## Exercise input
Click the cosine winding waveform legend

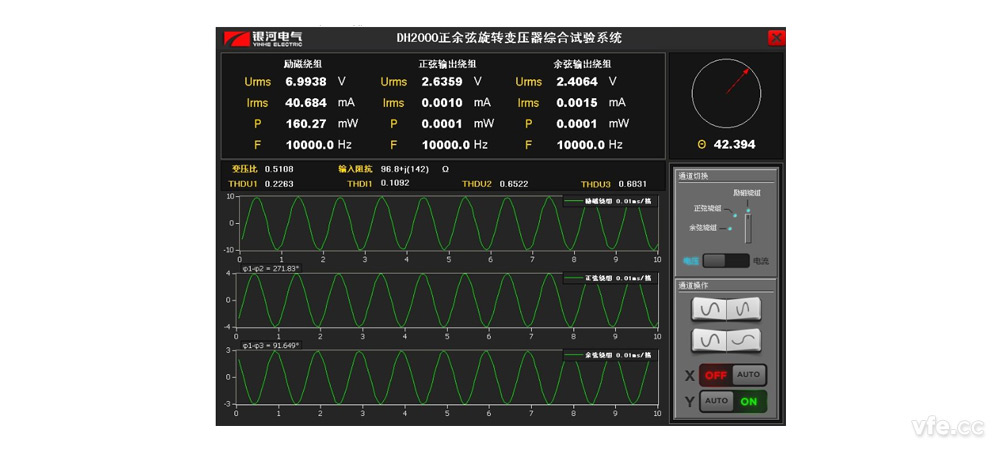click(x=607, y=355)
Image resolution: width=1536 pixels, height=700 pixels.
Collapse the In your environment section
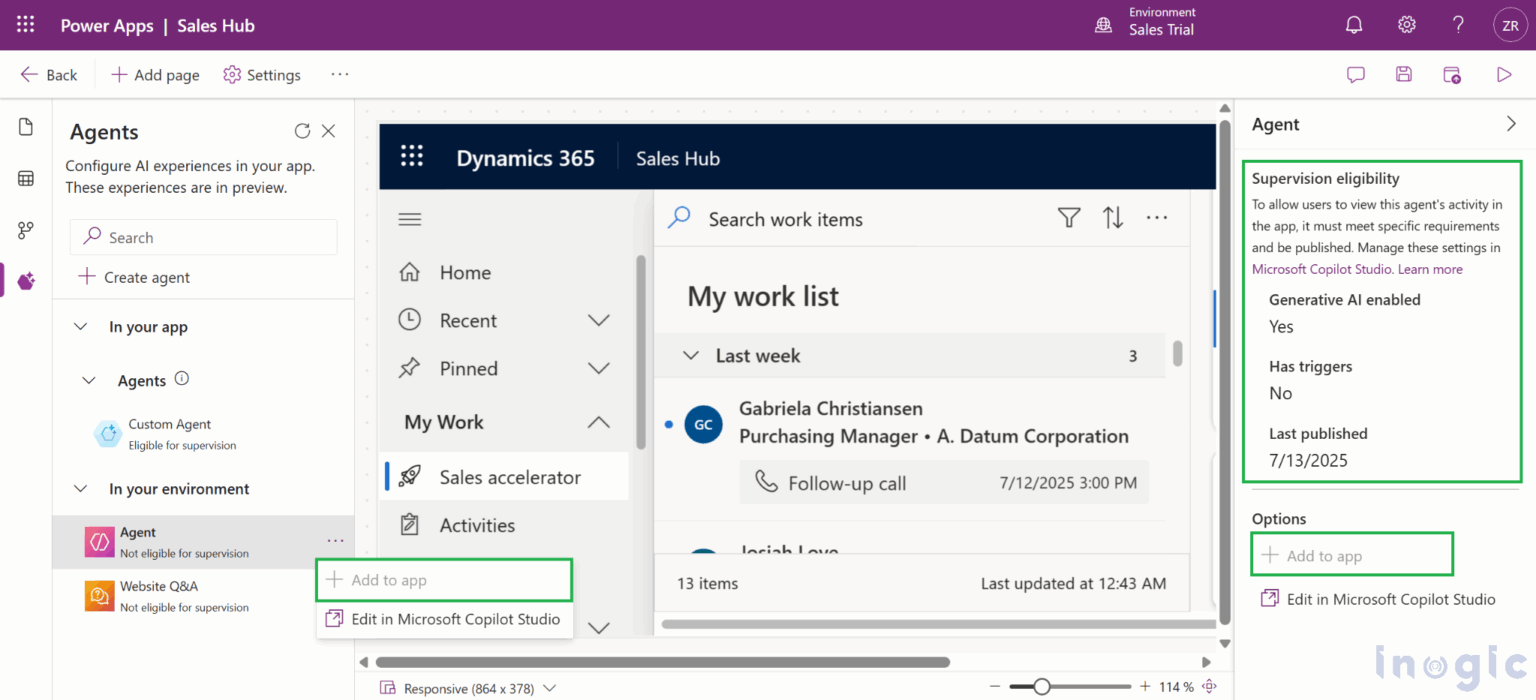80,488
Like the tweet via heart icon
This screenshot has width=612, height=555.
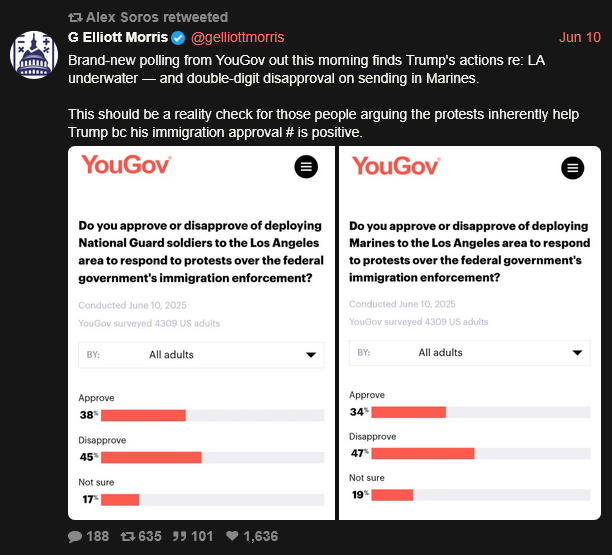[x=232, y=536]

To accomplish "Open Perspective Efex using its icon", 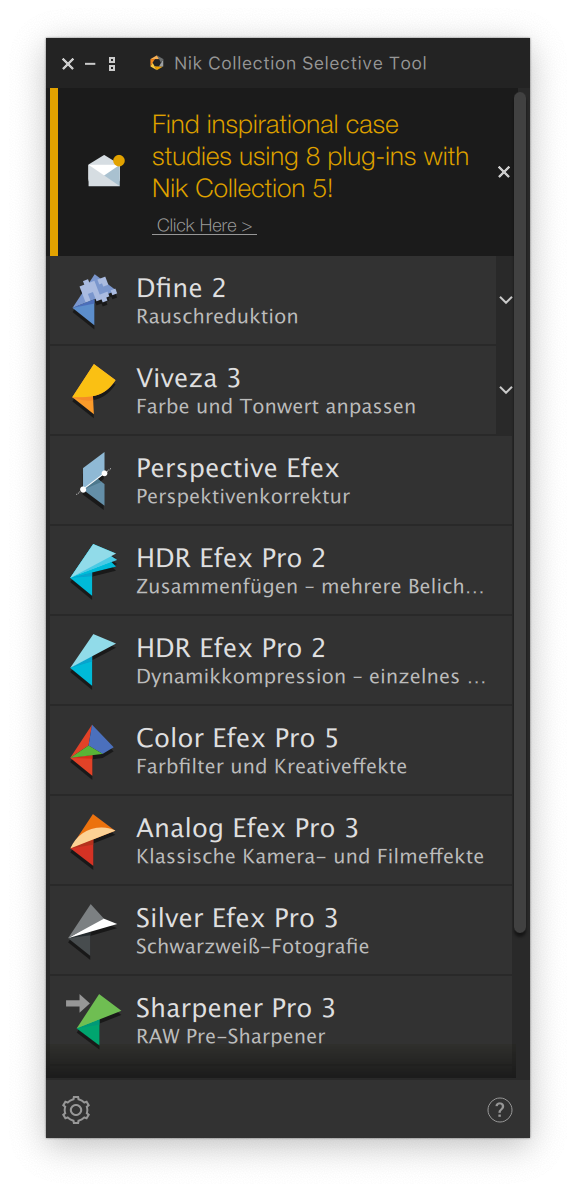I will (x=94, y=480).
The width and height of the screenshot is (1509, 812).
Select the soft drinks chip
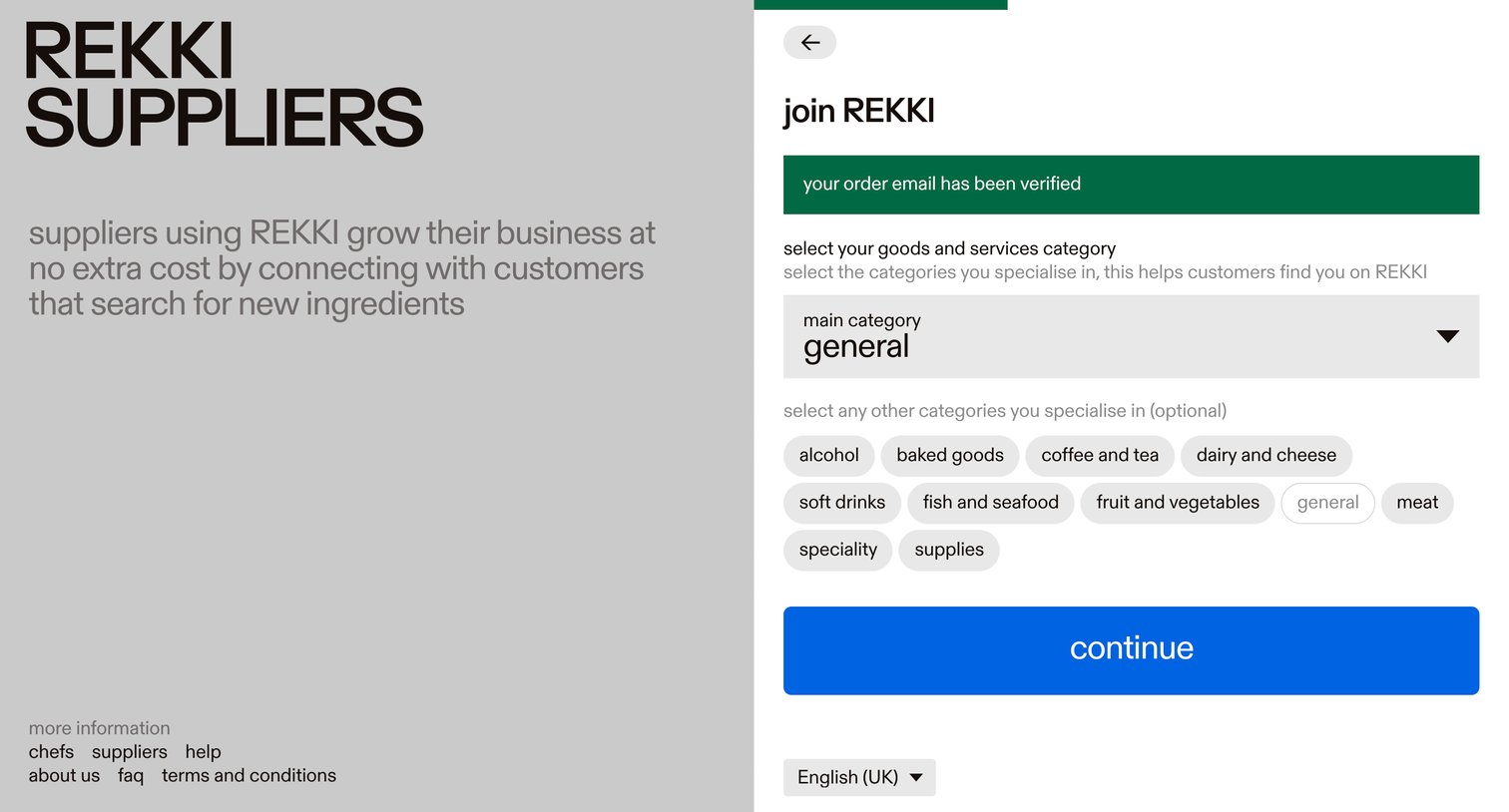click(x=841, y=503)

## Exercise brief
All that should be printed is the lines from the one containing "The width and" through the last line of the material above, both ends included, exactly as they stand; please skip the pictures.

## Result for this task
The width and height of the screenshot is (1509, 812).
Select the soft drinks chip
click(x=841, y=503)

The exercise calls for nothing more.